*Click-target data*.
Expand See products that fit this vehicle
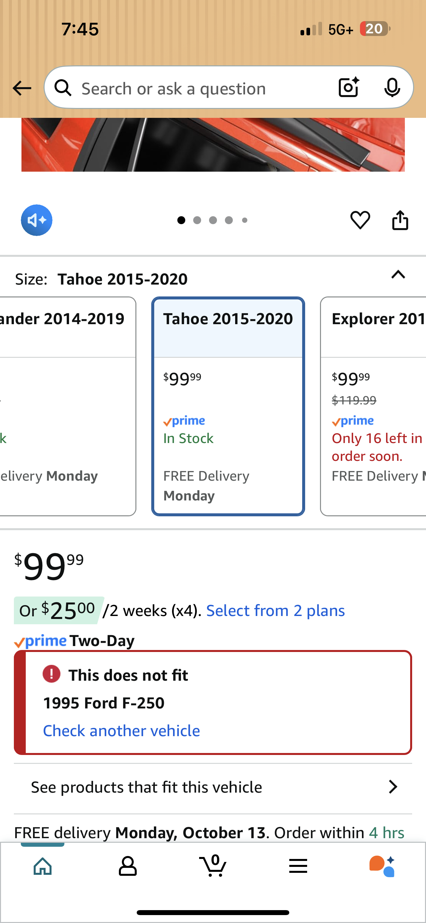The width and height of the screenshot is (426, 923). tap(213, 787)

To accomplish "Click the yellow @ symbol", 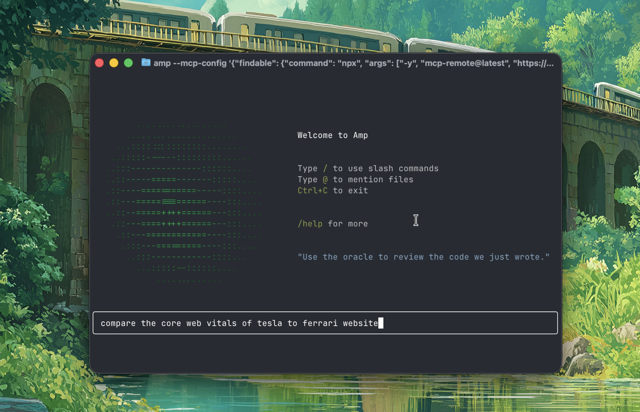I will 325,180.
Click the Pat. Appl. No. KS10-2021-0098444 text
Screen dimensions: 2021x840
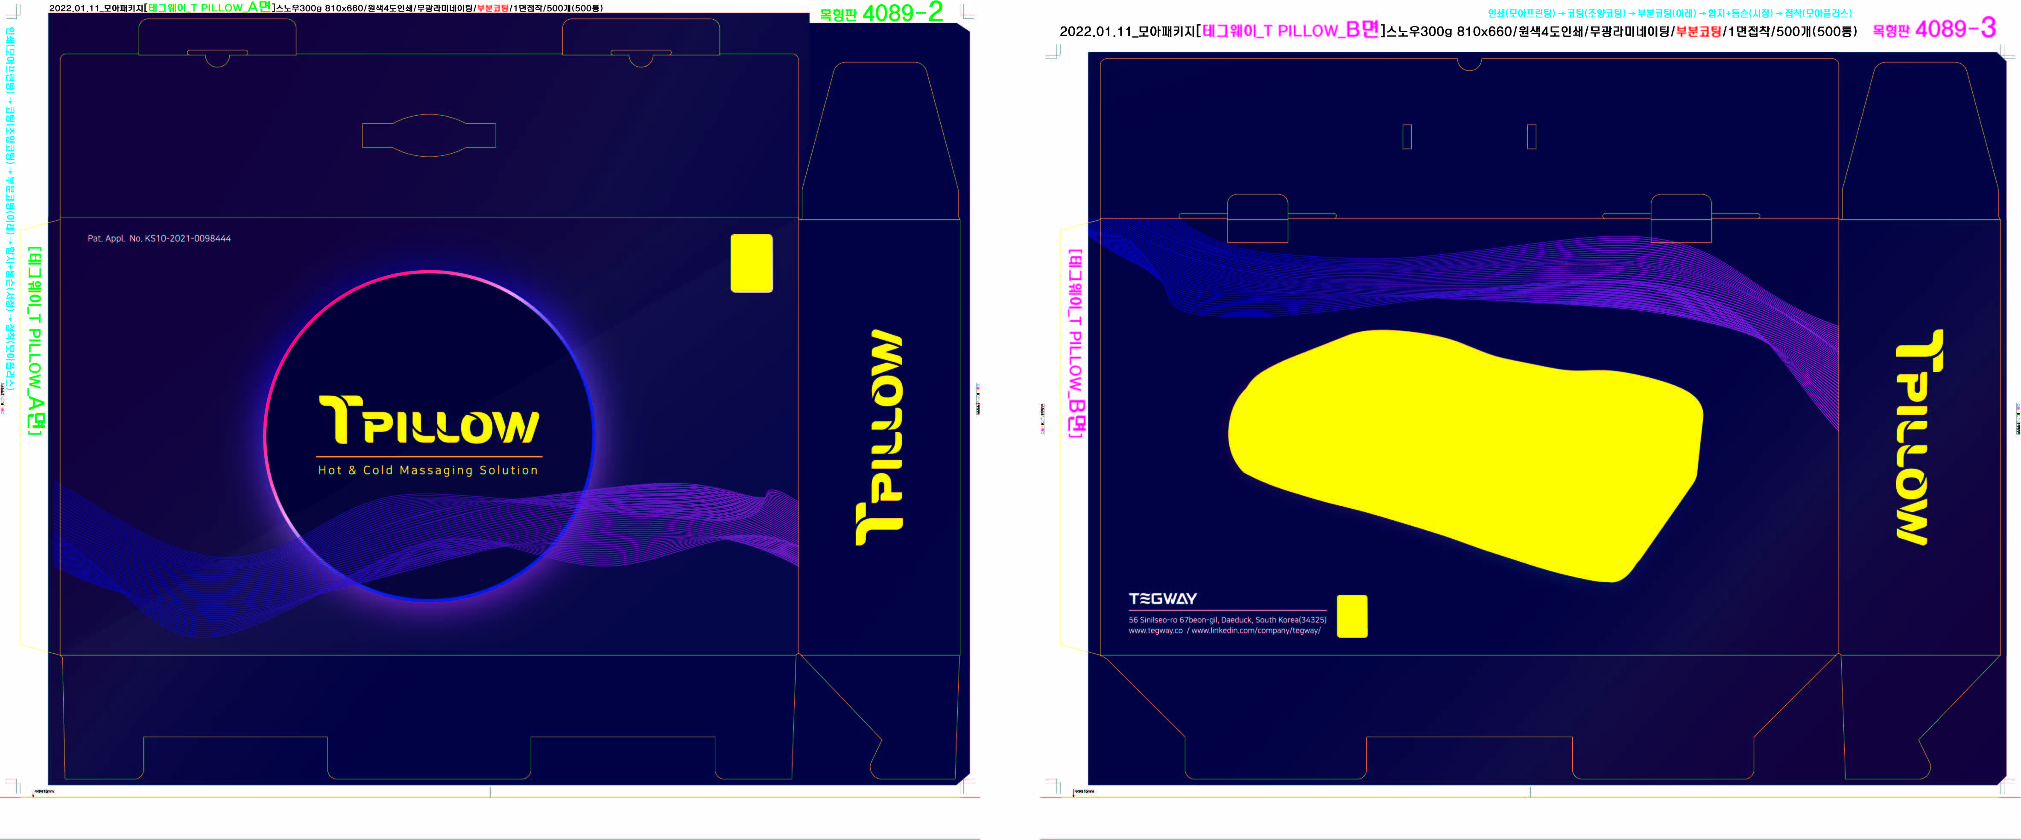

*STATED EXERCISE*. Rewrite the material from the line with "Click the Pat." through the end, replacing "Screen dimensions" with "Display size" and changing nothing else. Leave the pictures out of your answer.

*ANSWER TO THIS PROBLEM*.
Click the Pat. Appl. No. KS10-2021-0098444 text
Display size: 2021x840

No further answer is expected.